Valga la recomendación de esta lectura, como recuerdo y homenaje a un escritor comprometido, que denunció, a través de sus obras, aunque sin renunciar a la calidad literaria de las mismas, los problemas del mundo contemporáneo, en especial los de las personas más desfavorecidas.

¿QUÉ PERSONAJE LITERARIO TE HUBIERA GUSTADO SER?

El Suplemento Cultural Babelia, que publica los sábados el periódico El País, ha propuesto a algunos escritores, en su blog “Papeles perdidos”, qué personaje de la literatura le hubiera gustado ser. Así, por ejemplo:

Ángeles Caso ha elegido Ulises, porque “el personaje de Homero tiene un valor extraordinario y se enfrenta a las situaciones más catastróficas, siendo muy conciente de lo que le está pasando sin perder el coraje”.

Javier Marías, ha optado por Sherlock Holmes, porque “es una persona muy inteligente que vive en permanente alerta y captando lo que le rodea de la gente, mucho más de lo que cualquiera de nosotros solemos hacer”.

Julia Navarro, ha preferido Dulcinea, “porque sin ella no se puede entender Don Quijote, la obra de Cervantes. Ella es la persona por la que él hace todo lo que hace. Me conmueve el personaje por ser Dulcinea en la realidad y por la imagen que se tiene de ella. A todos nos gustaría que nos vieran a través de ese filtro de los sueños”.

Os propongo que digáis vosotros qué personaje literario os hubiera gustado ser. A mí, particularmente, me han interesado mucho los personajes de las novelas de Luis Landero y, en especial, la relación que establecen Gregorio Olías y Dacio Gil en “Juegos de la edad tardía”. Los dos sienten que sus vidas son un fracaso. Se conocen por casualidad, a través del teléfono, y poco a poco van tomando confianza. Dacio, que vive en el pueblo, le pide a Gregorio que le informe de lo que sucede en el mundo.
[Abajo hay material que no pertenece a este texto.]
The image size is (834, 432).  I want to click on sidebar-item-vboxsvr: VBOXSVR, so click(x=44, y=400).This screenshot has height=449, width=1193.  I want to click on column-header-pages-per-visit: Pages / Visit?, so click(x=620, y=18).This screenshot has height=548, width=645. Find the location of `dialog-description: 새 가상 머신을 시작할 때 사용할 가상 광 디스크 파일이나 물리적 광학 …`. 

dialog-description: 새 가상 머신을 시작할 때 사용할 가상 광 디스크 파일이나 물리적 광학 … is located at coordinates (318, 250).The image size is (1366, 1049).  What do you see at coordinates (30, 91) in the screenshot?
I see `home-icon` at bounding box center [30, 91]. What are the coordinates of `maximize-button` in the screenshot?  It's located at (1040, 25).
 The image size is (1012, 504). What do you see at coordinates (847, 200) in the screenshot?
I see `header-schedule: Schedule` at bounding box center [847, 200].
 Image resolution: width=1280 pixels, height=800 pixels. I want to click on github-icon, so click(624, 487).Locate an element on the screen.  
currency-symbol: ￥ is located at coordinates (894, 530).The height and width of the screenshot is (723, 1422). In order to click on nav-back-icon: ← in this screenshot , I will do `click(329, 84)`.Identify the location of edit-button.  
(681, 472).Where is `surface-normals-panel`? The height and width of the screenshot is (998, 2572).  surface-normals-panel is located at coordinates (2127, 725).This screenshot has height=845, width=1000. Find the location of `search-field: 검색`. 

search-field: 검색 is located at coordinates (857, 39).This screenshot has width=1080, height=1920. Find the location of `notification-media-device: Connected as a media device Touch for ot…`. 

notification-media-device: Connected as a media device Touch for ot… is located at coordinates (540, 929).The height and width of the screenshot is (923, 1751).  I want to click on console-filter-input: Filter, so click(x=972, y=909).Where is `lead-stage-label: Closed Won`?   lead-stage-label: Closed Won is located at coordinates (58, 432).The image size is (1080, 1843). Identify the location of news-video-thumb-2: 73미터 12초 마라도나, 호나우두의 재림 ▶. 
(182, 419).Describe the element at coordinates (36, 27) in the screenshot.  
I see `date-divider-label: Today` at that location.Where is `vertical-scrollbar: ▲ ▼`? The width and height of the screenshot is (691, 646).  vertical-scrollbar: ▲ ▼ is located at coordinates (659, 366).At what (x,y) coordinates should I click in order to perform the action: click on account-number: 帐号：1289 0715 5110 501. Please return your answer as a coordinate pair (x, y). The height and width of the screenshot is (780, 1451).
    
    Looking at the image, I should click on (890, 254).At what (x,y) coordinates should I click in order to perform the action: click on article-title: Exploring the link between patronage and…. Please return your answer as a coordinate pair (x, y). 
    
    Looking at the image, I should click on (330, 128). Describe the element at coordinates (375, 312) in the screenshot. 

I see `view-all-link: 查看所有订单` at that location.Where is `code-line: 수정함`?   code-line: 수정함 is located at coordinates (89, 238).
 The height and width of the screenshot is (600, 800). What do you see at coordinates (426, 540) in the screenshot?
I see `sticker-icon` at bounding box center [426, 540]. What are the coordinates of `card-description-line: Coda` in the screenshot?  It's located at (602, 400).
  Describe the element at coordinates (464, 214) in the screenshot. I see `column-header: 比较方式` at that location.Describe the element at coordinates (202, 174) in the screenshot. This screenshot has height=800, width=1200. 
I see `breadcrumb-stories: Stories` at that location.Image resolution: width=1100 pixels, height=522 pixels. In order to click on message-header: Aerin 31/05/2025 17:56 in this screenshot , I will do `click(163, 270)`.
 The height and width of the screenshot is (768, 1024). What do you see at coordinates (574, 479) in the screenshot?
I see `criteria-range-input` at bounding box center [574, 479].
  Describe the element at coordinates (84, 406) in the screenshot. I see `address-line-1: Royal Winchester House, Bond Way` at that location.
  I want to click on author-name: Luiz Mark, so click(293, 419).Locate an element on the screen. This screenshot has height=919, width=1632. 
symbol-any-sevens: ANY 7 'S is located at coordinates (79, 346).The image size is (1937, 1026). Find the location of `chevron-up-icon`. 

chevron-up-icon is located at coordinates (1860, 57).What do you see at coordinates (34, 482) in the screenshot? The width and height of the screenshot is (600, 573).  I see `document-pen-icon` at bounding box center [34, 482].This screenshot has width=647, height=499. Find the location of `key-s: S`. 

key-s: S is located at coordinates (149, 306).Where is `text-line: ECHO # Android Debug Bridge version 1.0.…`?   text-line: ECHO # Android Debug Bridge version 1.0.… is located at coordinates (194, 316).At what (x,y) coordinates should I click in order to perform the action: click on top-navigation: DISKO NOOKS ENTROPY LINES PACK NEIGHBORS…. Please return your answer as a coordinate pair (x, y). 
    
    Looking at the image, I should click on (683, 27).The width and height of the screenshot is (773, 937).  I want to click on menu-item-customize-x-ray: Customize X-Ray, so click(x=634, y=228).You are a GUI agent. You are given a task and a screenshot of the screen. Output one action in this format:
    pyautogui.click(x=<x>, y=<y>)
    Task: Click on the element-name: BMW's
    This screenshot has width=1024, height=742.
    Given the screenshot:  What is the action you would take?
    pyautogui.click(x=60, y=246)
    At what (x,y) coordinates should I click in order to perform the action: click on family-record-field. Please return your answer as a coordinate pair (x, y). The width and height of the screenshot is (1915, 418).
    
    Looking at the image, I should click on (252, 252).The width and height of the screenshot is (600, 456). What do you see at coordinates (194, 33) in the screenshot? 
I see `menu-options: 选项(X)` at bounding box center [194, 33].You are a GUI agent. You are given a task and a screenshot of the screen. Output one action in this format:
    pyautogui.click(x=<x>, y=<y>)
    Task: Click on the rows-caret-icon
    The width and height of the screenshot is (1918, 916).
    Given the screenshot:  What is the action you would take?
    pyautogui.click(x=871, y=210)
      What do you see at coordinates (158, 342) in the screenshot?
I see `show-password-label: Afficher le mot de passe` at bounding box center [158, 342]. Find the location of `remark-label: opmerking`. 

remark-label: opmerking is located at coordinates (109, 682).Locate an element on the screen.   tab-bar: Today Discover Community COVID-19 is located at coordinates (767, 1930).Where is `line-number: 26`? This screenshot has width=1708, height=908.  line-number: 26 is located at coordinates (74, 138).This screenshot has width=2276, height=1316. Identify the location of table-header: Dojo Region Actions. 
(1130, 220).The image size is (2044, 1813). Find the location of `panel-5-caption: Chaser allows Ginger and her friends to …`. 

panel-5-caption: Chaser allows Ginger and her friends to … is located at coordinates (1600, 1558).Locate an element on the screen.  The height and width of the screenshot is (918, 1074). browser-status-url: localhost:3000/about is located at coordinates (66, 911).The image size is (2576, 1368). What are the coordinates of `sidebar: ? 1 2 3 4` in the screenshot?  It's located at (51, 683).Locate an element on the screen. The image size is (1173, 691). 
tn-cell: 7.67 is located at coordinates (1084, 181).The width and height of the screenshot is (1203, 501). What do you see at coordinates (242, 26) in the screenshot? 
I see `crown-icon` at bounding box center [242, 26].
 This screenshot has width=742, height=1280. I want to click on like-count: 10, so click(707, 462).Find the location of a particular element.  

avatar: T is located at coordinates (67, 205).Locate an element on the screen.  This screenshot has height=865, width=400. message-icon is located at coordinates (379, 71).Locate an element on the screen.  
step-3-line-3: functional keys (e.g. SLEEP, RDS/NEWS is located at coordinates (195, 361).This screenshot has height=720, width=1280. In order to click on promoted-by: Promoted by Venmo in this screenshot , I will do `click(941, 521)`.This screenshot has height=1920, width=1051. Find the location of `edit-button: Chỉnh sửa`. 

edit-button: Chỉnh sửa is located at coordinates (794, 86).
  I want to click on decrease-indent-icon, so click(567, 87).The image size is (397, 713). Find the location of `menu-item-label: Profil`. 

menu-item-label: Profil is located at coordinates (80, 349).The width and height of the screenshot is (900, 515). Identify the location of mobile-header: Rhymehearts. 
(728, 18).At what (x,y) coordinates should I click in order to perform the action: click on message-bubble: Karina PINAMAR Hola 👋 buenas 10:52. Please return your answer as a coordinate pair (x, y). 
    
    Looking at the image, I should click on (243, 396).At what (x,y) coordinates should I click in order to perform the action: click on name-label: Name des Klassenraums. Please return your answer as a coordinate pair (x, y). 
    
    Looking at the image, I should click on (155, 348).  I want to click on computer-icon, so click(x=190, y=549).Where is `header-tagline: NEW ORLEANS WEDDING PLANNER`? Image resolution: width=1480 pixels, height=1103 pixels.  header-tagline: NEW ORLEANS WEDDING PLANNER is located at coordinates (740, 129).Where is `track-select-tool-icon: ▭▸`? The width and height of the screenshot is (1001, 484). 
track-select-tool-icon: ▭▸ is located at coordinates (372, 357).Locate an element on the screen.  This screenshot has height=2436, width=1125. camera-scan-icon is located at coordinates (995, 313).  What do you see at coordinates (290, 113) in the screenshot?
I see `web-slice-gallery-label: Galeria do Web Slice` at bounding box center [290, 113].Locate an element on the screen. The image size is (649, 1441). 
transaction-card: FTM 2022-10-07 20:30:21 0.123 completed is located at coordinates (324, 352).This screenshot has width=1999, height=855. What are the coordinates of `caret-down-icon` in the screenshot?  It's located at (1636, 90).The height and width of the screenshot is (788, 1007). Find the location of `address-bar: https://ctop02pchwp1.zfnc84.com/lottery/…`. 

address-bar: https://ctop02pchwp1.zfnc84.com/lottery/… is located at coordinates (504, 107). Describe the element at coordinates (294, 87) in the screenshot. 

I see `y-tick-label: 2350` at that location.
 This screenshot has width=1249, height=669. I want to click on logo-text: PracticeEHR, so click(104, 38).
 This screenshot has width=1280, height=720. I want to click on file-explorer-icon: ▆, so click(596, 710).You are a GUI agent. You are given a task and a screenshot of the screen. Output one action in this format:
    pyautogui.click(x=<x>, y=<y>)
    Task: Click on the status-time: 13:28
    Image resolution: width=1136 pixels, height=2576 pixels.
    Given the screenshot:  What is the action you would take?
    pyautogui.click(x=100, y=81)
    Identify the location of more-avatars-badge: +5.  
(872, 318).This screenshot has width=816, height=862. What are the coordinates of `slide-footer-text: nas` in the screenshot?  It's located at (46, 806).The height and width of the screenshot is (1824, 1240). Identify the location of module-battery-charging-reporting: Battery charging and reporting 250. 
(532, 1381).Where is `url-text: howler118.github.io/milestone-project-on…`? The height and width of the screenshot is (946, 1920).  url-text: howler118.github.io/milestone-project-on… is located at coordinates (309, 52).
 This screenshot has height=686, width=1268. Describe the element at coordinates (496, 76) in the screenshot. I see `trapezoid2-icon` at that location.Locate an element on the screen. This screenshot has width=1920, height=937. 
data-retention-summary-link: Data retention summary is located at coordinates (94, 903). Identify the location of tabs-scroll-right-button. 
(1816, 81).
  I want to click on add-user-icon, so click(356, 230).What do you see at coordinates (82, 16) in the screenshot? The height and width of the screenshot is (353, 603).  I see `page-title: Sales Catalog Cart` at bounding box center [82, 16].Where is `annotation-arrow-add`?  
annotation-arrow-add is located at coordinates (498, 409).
Éste lo hace puntualmente, todos los lunes y jueves, primero, siendo fiel a la realidad, pero, después, alterando ésta e incluso inventándosela, para dar satisfacción a tan fiel admirador. Así, hasta que Gregorio Olías se convierte para Dacio Gil en el poeta Augusto Faroni, que será un ejemplo para él, una luz en la noche, que le guiará a través de los misterios del mundo y le mostrará el camino de la modernidad.

Me hubiera gustado ser este personaje de ficción dentro de la ficción, que representa los sueños de Dacio Gil y Gregorio Olías.